**STATED TASK**
Please print every one of the following entries again, word for word and in the same order.

==== MATERIAL FOR THIS EXERCISE ====

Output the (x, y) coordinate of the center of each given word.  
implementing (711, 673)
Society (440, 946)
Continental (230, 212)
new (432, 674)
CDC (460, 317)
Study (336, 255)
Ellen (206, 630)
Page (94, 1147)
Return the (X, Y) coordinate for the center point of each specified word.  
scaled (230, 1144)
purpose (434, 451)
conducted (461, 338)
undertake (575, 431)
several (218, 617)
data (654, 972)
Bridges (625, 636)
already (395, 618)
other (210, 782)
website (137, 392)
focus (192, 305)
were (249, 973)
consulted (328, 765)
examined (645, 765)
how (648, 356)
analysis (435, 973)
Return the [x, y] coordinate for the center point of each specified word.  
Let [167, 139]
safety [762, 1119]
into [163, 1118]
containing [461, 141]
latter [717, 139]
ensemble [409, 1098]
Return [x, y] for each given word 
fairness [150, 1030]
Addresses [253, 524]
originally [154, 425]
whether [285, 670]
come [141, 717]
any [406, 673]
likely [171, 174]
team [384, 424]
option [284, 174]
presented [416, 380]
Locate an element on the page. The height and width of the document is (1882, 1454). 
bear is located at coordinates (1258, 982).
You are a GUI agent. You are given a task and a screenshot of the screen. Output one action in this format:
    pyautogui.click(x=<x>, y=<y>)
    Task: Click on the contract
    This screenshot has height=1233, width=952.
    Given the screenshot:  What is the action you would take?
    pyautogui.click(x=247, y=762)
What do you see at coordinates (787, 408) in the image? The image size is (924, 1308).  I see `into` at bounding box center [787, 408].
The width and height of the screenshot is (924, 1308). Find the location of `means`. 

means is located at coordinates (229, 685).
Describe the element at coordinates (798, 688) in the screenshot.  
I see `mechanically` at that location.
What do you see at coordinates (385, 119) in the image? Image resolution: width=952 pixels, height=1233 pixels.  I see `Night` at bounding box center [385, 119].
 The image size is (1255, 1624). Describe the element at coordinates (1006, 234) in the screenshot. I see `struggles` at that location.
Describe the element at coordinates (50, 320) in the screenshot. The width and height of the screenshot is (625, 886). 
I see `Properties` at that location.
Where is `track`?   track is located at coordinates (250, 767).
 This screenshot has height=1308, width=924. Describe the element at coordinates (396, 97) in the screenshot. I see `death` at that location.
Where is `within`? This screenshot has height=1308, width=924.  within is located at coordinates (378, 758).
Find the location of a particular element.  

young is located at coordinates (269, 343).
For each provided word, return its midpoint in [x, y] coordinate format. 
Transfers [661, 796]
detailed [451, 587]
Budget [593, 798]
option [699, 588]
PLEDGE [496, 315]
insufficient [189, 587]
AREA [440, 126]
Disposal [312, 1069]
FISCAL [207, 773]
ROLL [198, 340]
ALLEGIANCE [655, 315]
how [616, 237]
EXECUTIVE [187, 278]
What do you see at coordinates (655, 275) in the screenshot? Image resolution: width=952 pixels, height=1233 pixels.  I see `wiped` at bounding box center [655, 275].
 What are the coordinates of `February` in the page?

====

**REPLY TO THE TASK**
Output the (x, y) coordinate of the center of each given word.  
implementing (711, 673)
Society (440, 946)
Continental (230, 212)
new (432, 674)
CDC (460, 317)
Study (336, 255)
Ellen (206, 630)
Page (94, 1147)
Return the (X, Y) coordinate for the center point of each specified word.  
scaled (230, 1144)
purpose (434, 451)
conducted (461, 338)
undertake (575, 431)
several (218, 617)
data (654, 972)
Bridges (625, 636)
already (395, 618)
other (210, 782)
website (137, 392)
focus (192, 305)
were (249, 973)
consulted (328, 765)
examined (645, 765)
how (648, 356)
analysis (435, 973)
Return the [x, y] coordinate for the center point of each specified word.  
Let [167, 139]
safety [762, 1119]
into [163, 1118]
containing [461, 141]
latter [717, 139]
ensemble [409, 1098]
Return [x, y] for each given word 
fairness [150, 1030]
Addresses [253, 524]
originally [154, 425]
whether [285, 670]
come [141, 717]
any [406, 673]
likely [171, 174]
team [384, 424]
option [284, 174]
presented [416, 380]
Locate an element on the page. The height and width of the document is (1882, 1454). 
bear is located at coordinates (1258, 982).
You are a GUI agent. You are given a task and a screenshot of the screen. Output one action in this format:
    pyautogui.click(x=<x>, y=<y>)
    Task: Click on the contract
    This screenshot has height=1233, width=952.
    Given the screenshot:  What is the action you would take?
    pyautogui.click(x=247, y=762)
What do you see at coordinates (787, 408) in the image? The image size is (924, 1308).  I see `into` at bounding box center [787, 408].
The width and height of the screenshot is (924, 1308). Find the location of `means`. 

means is located at coordinates (229, 685).
Describe the element at coordinates (798, 688) in the screenshot.  
I see `mechanically` at that location.
What do you see at coordinates (385, 119) in the image? Image resolution: width=952 pixels, height=1233 pixels.  I see `Night` at bounding box center [385, 119].
 The image size is (1255, 1624). Describe the element at coordinates (1006, 234) in the screenshot. I see `struggles` at that location.
Describe the element at coordinates (50, 320) in the screenshot. The width and height of the screenshot is (625, 886). 
I see `Properties` at that location.
Where is `track`?   track is located at coordinates (250, 767).
 This screenshot has height=1308, width=924. Describe the element at coordinates (396, 97) in the screenshot. I see `death` at that location.
Where is `within`? This screenshot has height=1308, width=924.  within is located at coordinates (378, 758).
Find the location of a particular element.  

young is located at coordinates (269, 343).
For each provided word, return its midpoint in [x, y] coordinate format. 
Transfers [661, 796]
detailed [451, 587]
Budget [593, 798]
option [699, 588]
PLEDGE [496, 315]
insufficient [189, 587]
AREA [440, 126]
Disposal [312, 1069]
FISCAL [207, 773]
ROLL [198, 340]
ALLEGIANCE [655, 315]
how [616, 237]
EXECUTIVE [187, 278]
What do you see at coordinates (655, 275) in the screenshot? Image resolution: width=952 pixels, height=1233 pixels.  I see `wiped` at bounding box center [655, 275].
 What are the coordinates of `February` in the page?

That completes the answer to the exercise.